In the data below, retype exactly the line that contains "787x606 pixels. Task: Click" and every line after it, through the last.

╭─ Data extracts

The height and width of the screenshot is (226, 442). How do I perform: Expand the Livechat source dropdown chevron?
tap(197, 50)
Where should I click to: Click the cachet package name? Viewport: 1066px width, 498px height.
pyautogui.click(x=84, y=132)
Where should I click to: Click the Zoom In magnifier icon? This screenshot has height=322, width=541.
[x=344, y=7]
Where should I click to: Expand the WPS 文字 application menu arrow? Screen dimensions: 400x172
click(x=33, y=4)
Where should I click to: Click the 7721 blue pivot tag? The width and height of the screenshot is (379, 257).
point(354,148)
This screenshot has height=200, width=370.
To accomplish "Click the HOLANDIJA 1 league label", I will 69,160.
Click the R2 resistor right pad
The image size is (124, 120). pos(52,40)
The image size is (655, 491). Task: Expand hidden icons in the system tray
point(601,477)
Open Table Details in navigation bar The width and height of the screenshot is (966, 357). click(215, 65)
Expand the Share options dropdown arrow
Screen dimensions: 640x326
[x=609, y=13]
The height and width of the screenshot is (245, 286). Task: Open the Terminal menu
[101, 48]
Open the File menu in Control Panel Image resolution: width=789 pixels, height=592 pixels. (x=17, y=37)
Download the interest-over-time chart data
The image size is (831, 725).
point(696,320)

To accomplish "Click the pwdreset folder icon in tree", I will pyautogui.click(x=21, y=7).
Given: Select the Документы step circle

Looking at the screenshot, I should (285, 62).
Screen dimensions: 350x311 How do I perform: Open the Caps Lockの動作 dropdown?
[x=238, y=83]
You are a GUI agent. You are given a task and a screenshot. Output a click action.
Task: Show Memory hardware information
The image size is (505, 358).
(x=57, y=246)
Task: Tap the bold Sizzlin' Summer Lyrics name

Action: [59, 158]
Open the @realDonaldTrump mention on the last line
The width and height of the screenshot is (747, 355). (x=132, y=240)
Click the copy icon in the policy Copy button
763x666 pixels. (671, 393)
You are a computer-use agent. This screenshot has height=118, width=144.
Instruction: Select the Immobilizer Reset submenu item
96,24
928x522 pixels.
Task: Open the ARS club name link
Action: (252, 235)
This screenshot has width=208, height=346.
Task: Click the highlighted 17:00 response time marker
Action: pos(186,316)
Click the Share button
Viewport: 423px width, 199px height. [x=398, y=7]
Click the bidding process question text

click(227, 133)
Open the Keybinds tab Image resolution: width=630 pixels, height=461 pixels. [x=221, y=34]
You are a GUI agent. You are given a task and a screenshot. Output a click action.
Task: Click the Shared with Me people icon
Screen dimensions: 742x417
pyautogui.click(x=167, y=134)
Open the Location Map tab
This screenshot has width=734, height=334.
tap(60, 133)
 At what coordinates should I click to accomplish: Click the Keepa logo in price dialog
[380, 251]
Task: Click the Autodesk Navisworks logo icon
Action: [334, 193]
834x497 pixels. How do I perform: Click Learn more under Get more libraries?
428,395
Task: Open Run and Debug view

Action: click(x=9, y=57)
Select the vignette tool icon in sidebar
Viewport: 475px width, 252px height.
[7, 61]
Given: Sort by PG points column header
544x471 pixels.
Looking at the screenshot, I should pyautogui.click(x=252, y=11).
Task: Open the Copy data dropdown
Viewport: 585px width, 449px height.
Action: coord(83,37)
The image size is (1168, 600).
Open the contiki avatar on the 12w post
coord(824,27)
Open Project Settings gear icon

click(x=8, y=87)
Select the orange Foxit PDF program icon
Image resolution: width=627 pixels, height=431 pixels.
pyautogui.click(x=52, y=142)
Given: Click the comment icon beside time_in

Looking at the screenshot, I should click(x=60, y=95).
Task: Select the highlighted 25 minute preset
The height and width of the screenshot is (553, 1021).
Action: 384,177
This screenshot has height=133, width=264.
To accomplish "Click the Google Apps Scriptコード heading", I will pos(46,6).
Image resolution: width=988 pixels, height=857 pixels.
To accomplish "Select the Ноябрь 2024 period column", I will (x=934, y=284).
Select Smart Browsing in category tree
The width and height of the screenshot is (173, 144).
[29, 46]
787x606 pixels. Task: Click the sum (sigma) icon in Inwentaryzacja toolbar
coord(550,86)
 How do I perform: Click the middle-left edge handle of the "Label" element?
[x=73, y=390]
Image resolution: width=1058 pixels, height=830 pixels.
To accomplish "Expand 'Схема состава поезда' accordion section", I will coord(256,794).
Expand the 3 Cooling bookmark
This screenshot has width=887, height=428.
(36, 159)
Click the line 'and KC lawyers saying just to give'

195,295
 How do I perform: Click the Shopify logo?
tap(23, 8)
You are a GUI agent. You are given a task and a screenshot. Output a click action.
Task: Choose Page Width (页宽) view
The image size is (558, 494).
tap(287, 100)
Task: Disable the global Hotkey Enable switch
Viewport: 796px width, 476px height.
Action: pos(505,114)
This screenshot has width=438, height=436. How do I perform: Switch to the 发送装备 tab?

╰─

▶ [Exercise output]:
787x606 pixels. Task: Click the sum (sigma) icon in Inwentaryzacja toolbar
coord(550,86)
 How do I perform: Click the middle-left edge handle of the "Label" element?
[x=73, y=390]
Image resolution: width=1058 pixels, height=830 pixels.
To accomplish "Expand 'Схема состава поезда' accordion section", I will coord(256,794).
Expand the 3 Cooling bookmark
This screenshot has width=887, height=428.
(36, 159)
Click the line 'and KC lawyers saying just to give'

195,295
 How do I perform: Click the Shopify logo?
tap(23, 8)
You are a GUI agent. You are given a task and a screenshot. Output a click action.
Task: Choose Page Width (页宽) view
The image size is (558, 494).
tap(287, 100)
Task: Disable the global Hotkey Enable switch
Viewport: 796px width, 476px height.
Action: pos(505,114)
This screenshot has width=438, height=436. How do I perform: Switch to the 发送装备 tab?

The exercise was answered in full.